EXERCISE DATA:
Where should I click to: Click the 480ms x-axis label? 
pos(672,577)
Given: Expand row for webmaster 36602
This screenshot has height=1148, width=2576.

* * *

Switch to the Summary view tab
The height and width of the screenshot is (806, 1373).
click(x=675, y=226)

==

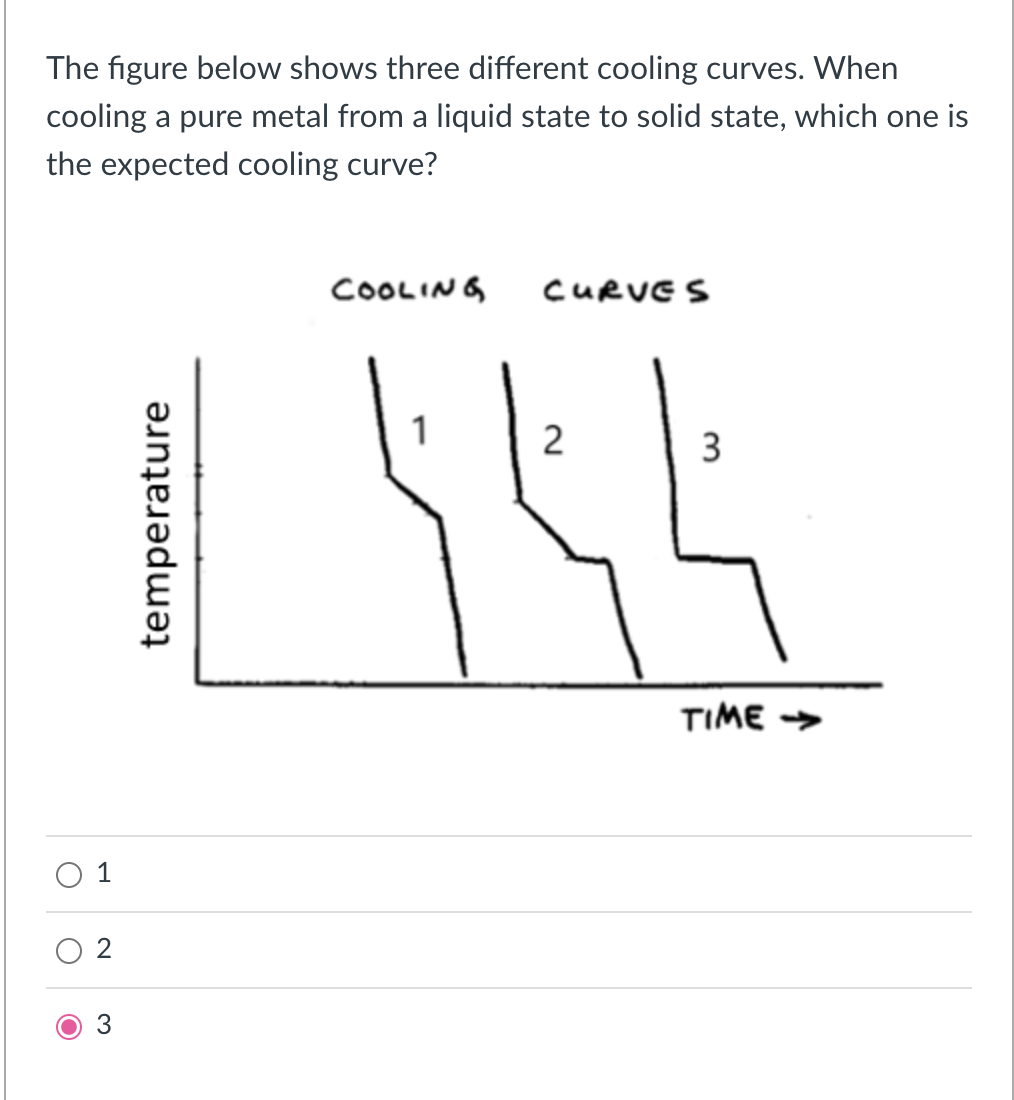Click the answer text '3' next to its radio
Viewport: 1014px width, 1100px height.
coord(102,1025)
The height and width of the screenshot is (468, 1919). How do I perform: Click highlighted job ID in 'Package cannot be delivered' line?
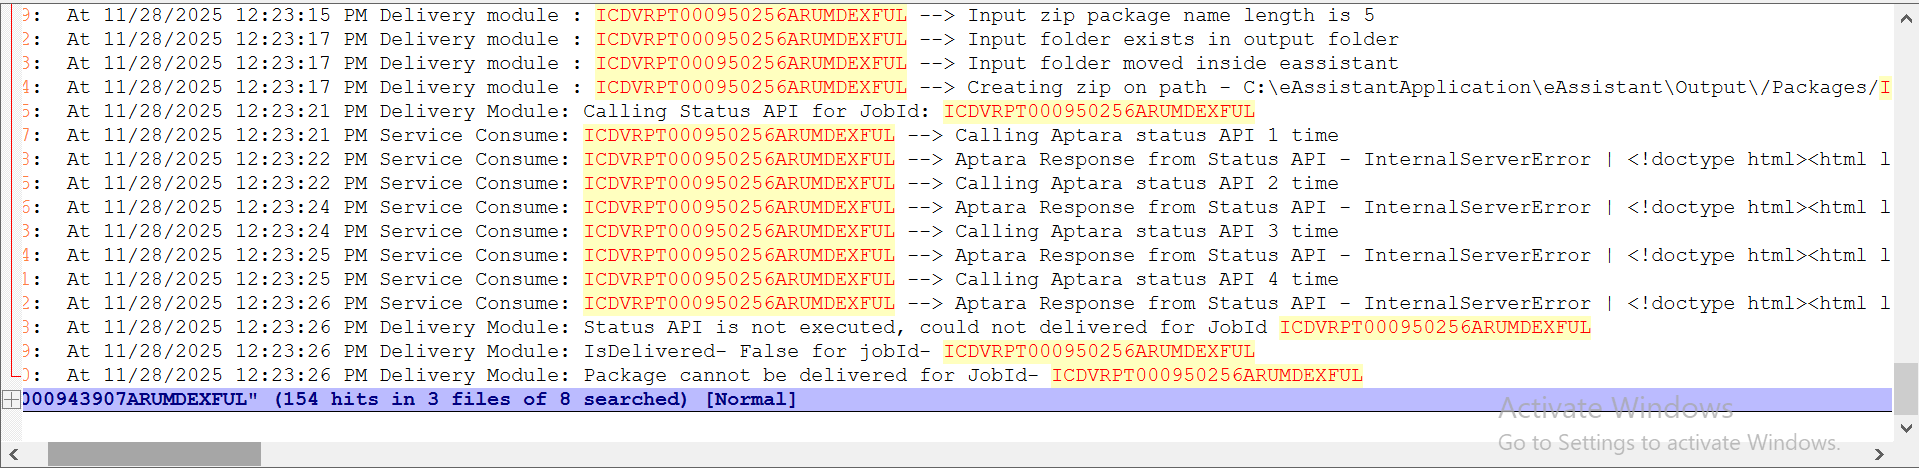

WORK ITEM: Please output the lines of the listing above that fall in the stretch from the one with "Given: Expand row for webmaster 36602" through the one with "This screenshot has height=1148, width=2576.", exactly and only those.

WRITTEN SOLUTION:
Given: Expand row for webmaster 36602
This screenshot has height=1148, width=2576.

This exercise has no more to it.